Slowing demand for coal in China should produce a drop in total global greenhouse-gas emissions for 2015. Credit: Imaginechina/Corbis

Global emissions of carbon dioxide from burning fossil fuels and industry are on track to level off or perhaps even dip slightly this year, according to projections released on 7 December1. The surprising results have injected a bit of hope into the difficult international negotiations here over a master plan to avoid catastrophic climate change.

Nature special: 2015 Paris climate talks

Researchers at the University of East Anglia, UK, and the Global Carbon Project found that carbon emissions could decline by 0.6% in 2015, a departure from a decade of growing 2.4% per year. The research, published in Nature Climate Change, attributes the decline to a reduction in China’s coal consumption as its economy slows and it moves to cleaner, renewable energy sources.

“China is trying to deal massively with its air pollution problem,” says study co-author Corinne Le Quéré, director of the Tyndall Centre for Climate Change Research at the University of East Anglia in Norwich. “And its renewables are growing very fast.”

The results are in line with a pair of analyses released earlier this year by the Netherlands Environmental Assessment Agency and the International Energy Agency, which show the rate of global emissions growth slowing significantly in 2014.

Data blip

Although she finds the results encouraging, Le Quéré cautions that this year is more likely to be an anomaly than a departure from the trend of emissions growth that began with the Industrial Revolution. Since then, accumulating greenhouse gases have raised global temperatures by 1 °C, accelerating sea-level rise and amplifying extreme weather events. “The break has to do with China’s economic instability,” she says. “It’s unlikely to be a peak of emissions. A lot of emerging economies are based on coal, and in just a few years emissions are going to go up really rapidly.”

The projected dip for 2015 is based on available energy consumption data from China and the United States, as well as forecasts of economic growth for the rest of the world. Technical details are published on 7 December in the journal Earth System Science Data2. A final accounting of this year’s emissions could differ from these projections; the preliminary analysis suggests that emissions might drop by as much as 1.6% this year, but could actually rise by as much as 0.5%.

“To me, the biggest uncertainty is the Chinese data,” says Gregg Marland, a geologist at Appalachian State University in Boone, North Carolina, who was not part of the analysis. Researchers have made “heroic efforts” to deal with the uncertainty, but the risk of skewed results remains, says Marland, who spent 35 years estimating carbon emissions at Oak Ridge National Laboratory in Tennessee.

Last month, China corrected its official figures, acknowledging that it has been burning more coal than it previously estimated.
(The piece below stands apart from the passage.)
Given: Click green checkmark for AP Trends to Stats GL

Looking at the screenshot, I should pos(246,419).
Le Quéré says that she and her fellow researchers have incorporated the upward revision into their analysis, along with previous revisions. She hopes that the climate talks in Paris will result in a more rigorous and verifiable way for nations to track and report climate emissions.
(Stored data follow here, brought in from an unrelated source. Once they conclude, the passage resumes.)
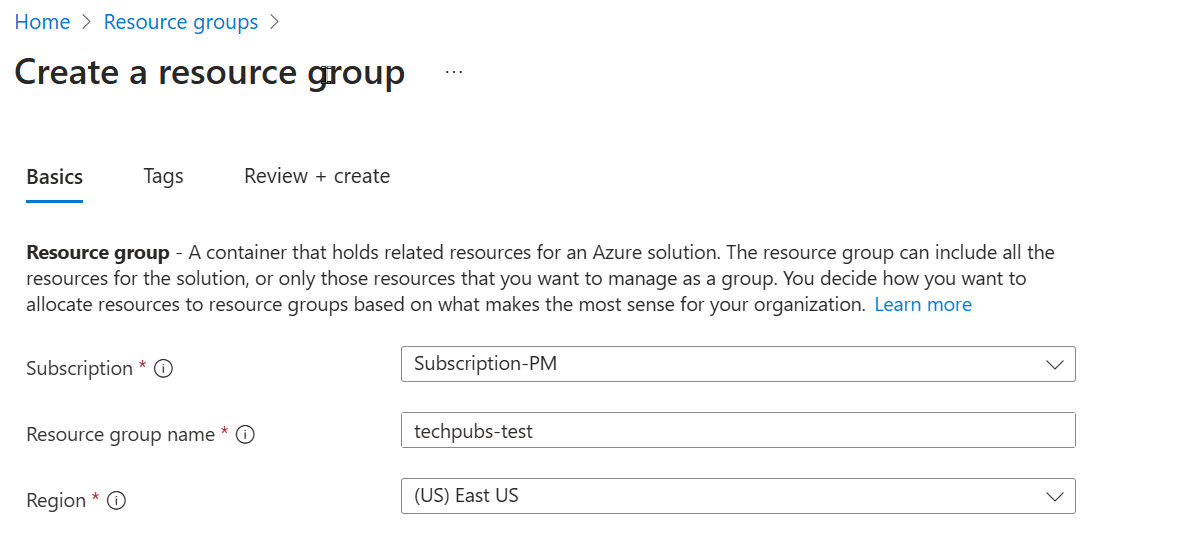
Task: Open the Learn more link
Action: point(922,304)
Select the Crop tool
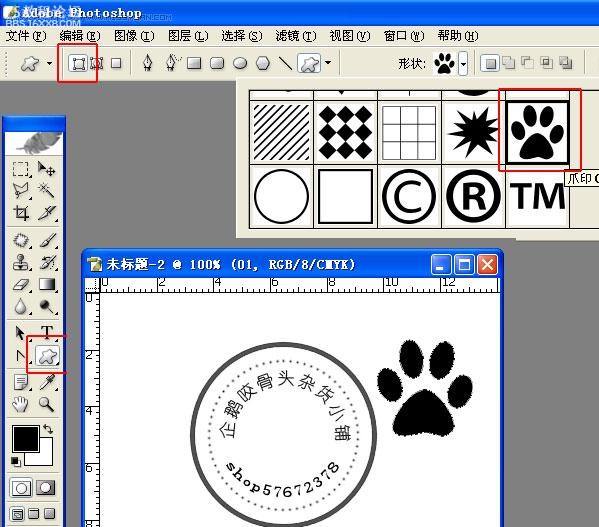 [x=21, y=213]
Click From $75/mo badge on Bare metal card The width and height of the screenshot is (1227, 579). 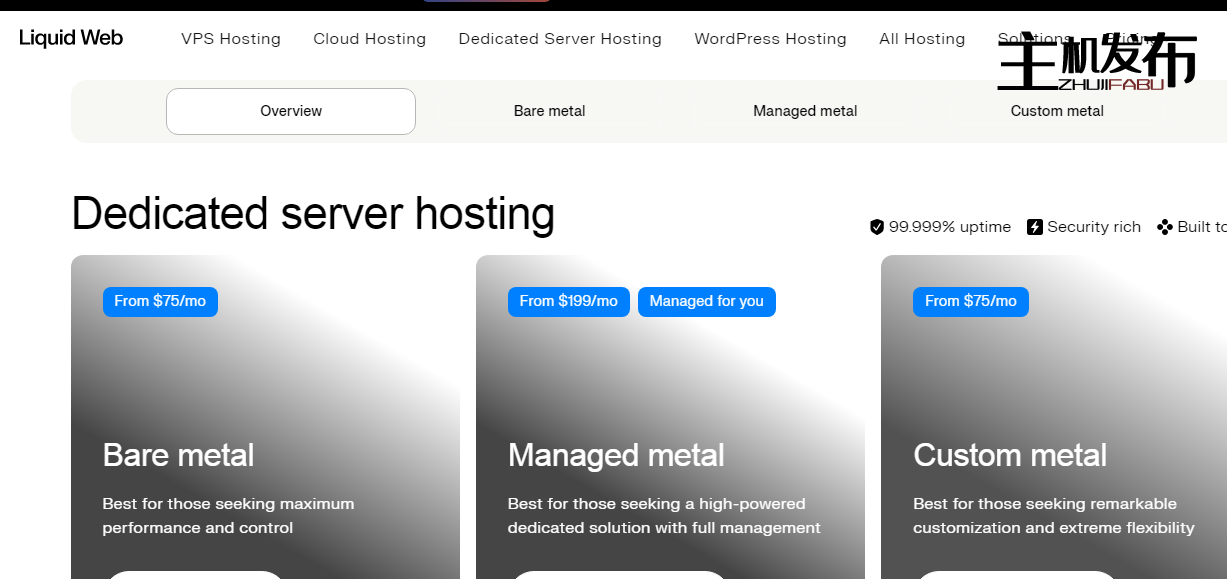[x=160, y=301]
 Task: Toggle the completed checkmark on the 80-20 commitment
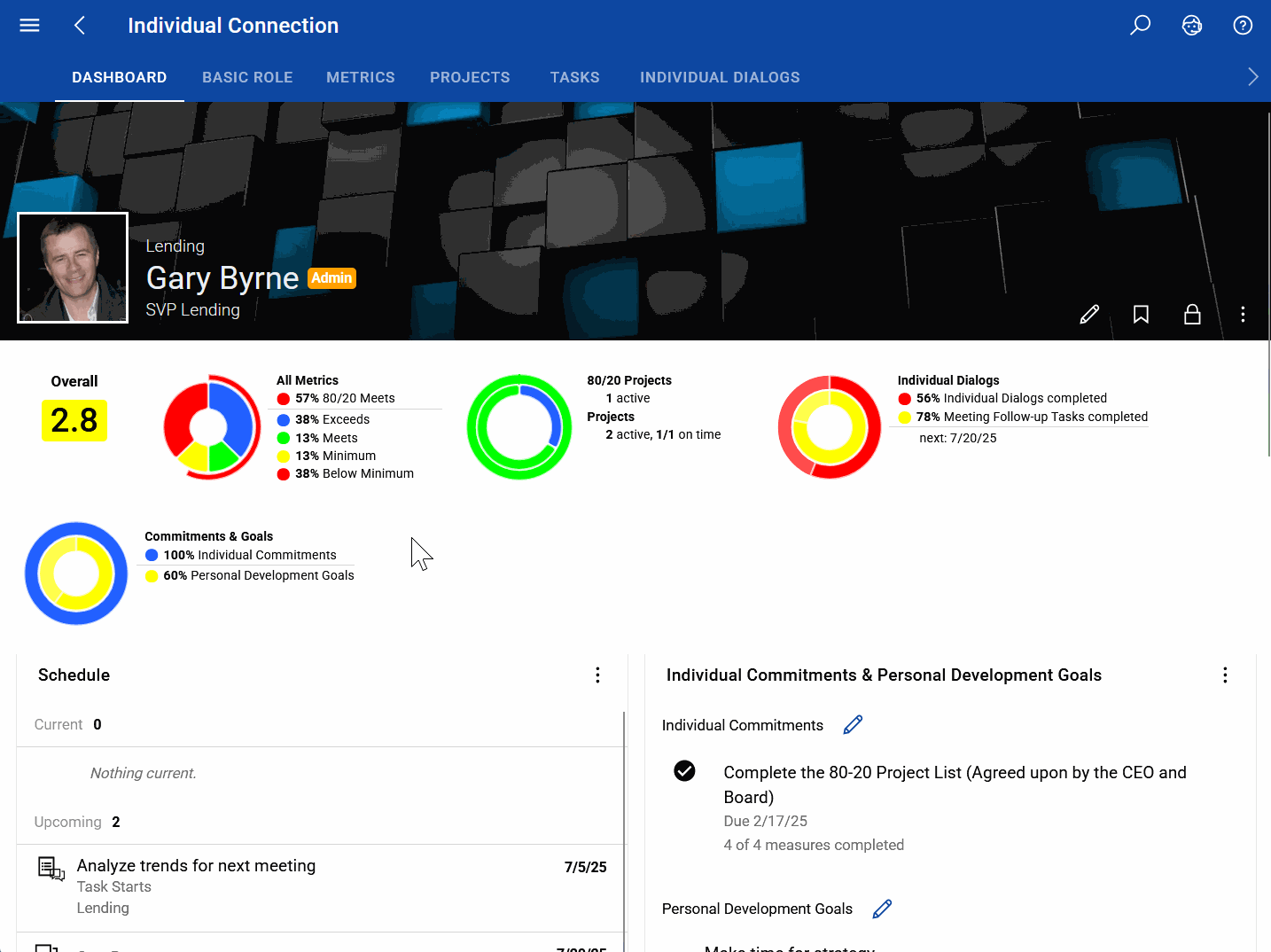coord(684,771)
“We don’t have the capacity to check the energy reports of the countries,” Le Quéré says. “We have to rely on the countries to tell us what types of coal they use and how clean it is. If the reporting was systematic, it would be wonderful.”

The 2015 emissions projections by Le Quéré’s group, and the 2014 emissions analyses by the Netherlands Environmental Assessment Agency and the International Energy Agency, all show an unusual pattern of a slowing in carbon emissions, despite a growing global economy. Previously, the only lulls in carbon emissions came during economic downturns, such as the collapse of the Soviet Union and the 2008 financial crisis.
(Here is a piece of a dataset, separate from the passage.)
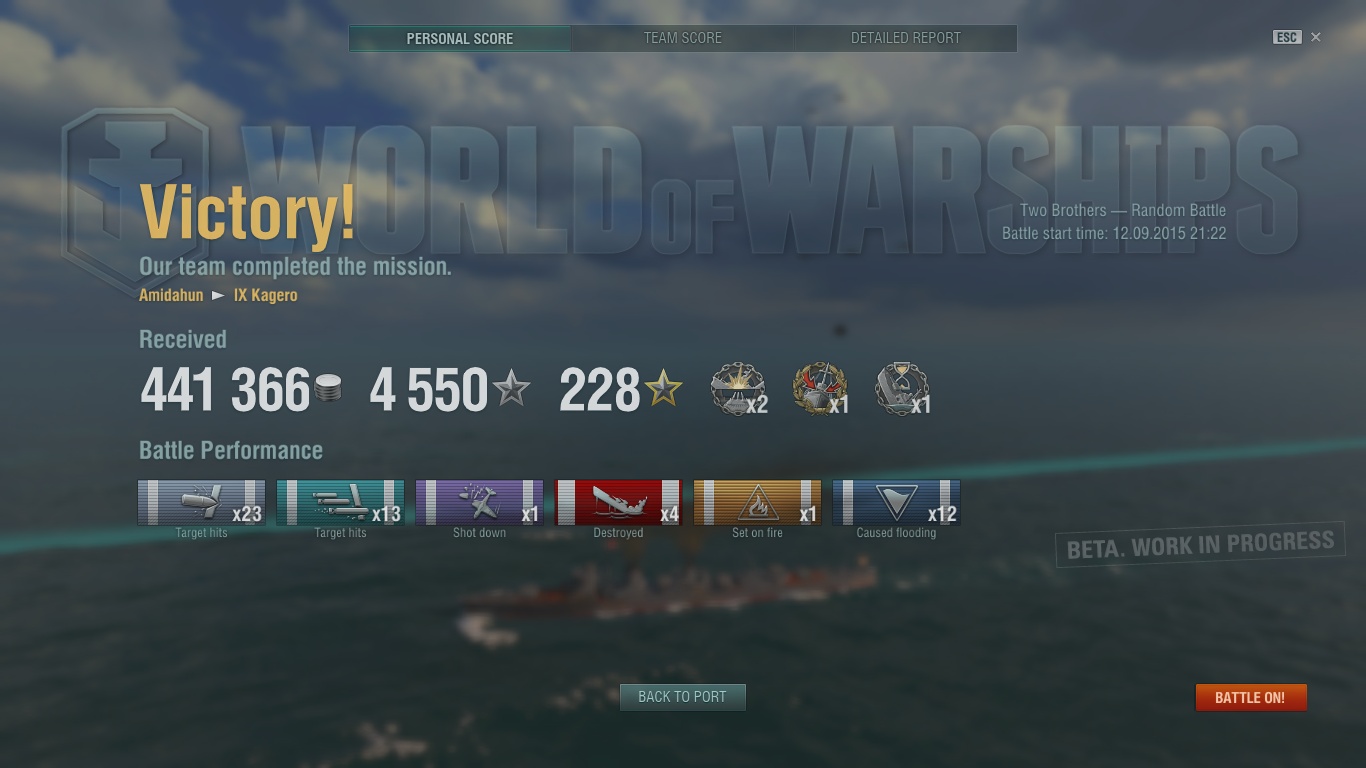
Task: Start a new match with Battle On!
Action: click(x=1251, y=697)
US President Barack Obama emphasized this new trend in a 30 November speech in paris, saying that it has “broken the old arguments for inaction”. “We have proved that strong economic growth and a safer environment no longer have to conflict with one another.

All eyes on China

The 2015 projections show that the United States and the European Union continue a slow decrease in carbon emissions, as they have in recent years. India’s emissions, which remain small, continue to curve upward, as do the collective emissions from the rest of the world.

China has emerged as the world’s biggest carbon emitter after 25 years of astronomical growth. Despite huge investments in solar, wind and other renewable energy sources, the country has not committed to a peak in its emissions until 2030. But the new projections show that China’s emissions are likely to decrease by 3.9% in 2015.

“Time will tell whether this surprising interruption in emissions growth is transitory or a first step towards emissions stabilization,” Le Quéré and her colleagues write in their Nature Climate Change analysis. Nevertheless, they say, it represents a welcome break from the idea that CO2 emissions increase in lock-step with economic growth.

The report does not fully reflect the carbon emissions associated with deforestation and other land-use changes, such as this year’s burning of Indonesia’s drought-stricken tropical forests to clear the land for agriculture.